This shows up in Process Explorer where I am running Python scripts related to the Collatz conjecture. To avoid distraction by the complexity of these scripts, I have created this minimal script to demonstrate the problem:-
import time
import psutil
import random
p = psutil.Process()
p.cpu_affinity([4]) # Lock to a CPU to eliminate this as a cause of variation.

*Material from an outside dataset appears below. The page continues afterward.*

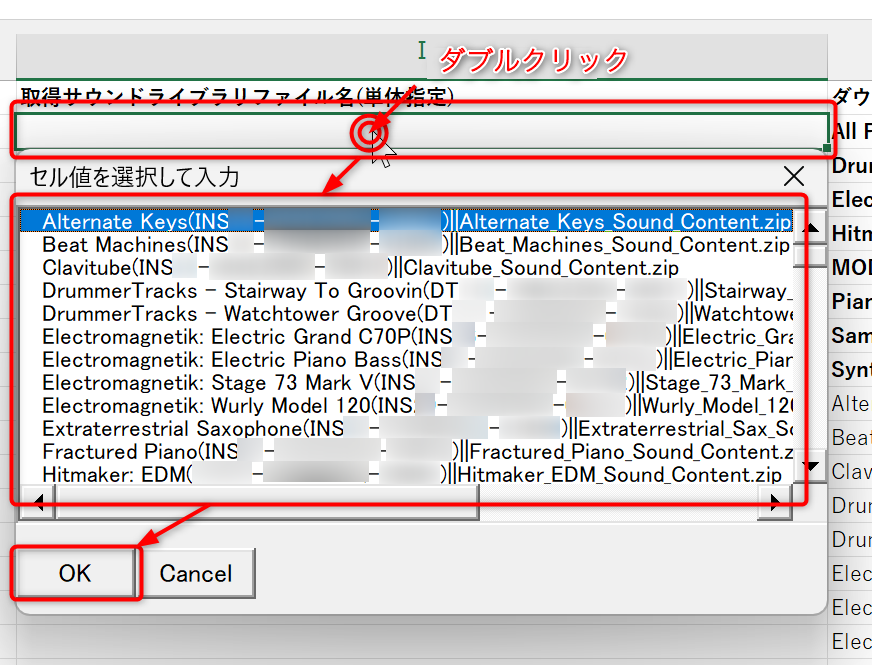Screen dimensions: 872x665
Task: Close the cell value selection dialog
Action: pyautogui.click(x=793, y=177)
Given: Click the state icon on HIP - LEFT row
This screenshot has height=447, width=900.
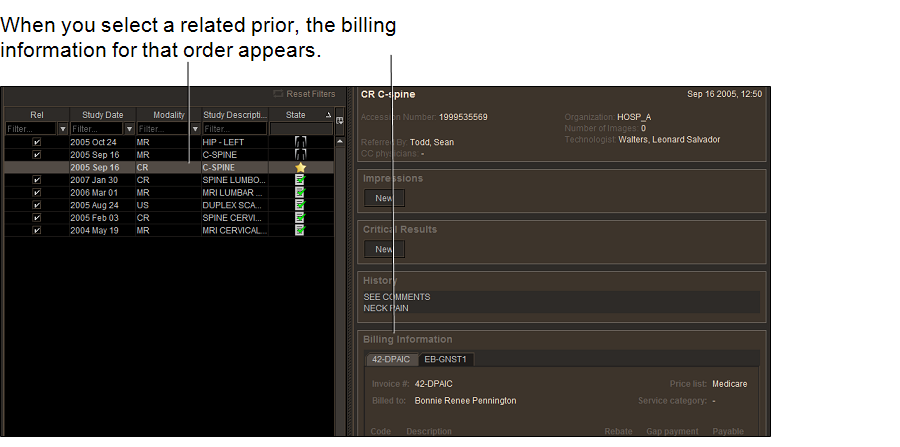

print('cpu affinity', p.cpu_affinity())
random.seed(123456789)
bits = 7091330
n = random.getrandbits(bits) # Generate a very large number.
print(bits, 'bits')
t0= time.perf_counter()
for i in range(100000):
m = 3 * n # Do something with the very large number.
t1= time.perf_counter()
print('ran in %f seconds' % (t1 - t0))
print(p.cpu_times())
mi = p.memory_info() # Get page fault statistics.
for field in mi._fields:
print(field, getattr(mi, field))
When this is run, it sometimes gets a lot of page faults and takes longer, sometimes not:-
cpu affinity [4]
7091330 bits
ran in 43.947864 seconds
pcputimes(user=41.5, system=0.21875, children_user=0.0, children_system=0.0)
rss 27992064
vms 20475904
num_page_faults 7421
peak_wset 27996160
wset 27992064
peak_paged_pool 200808
paged_pool 200632
peak_nonpaged_pool 19296
nonpaged_pool 18944
pagefile 20475904
peak_pagefile 20475904
private 20475904
cpu affinity [4]
7091330 bits
ran in 48.507077 seconds
pcputimes(user=42.03125, system=4.625, children_user=0.0, children_system=0.0)
rss 27144192
vms 20529152
num_page_faults 3034148
peak_wset 28934144
wset 27144192
peak_paged_pool 200808
paged_pool 200632
peak_nonpaged_pool 19296
nonpaged_pool 18944
pagefile 20529152
peak_pagefile 21413888
private 20529152
I am running this with Python 3.4.2 under Windows 10 on an i7-4790 CPU with 16GB of RAM. Changing the process priority has no effect. Changing the constant 3 in the for loop to another small number has no effect. Doubling the size of the number n approximately doubles the number of page faults. In each iteration of the for loop, the number of page faults increases either by zero or by about 1/30800 of the number of bits in n.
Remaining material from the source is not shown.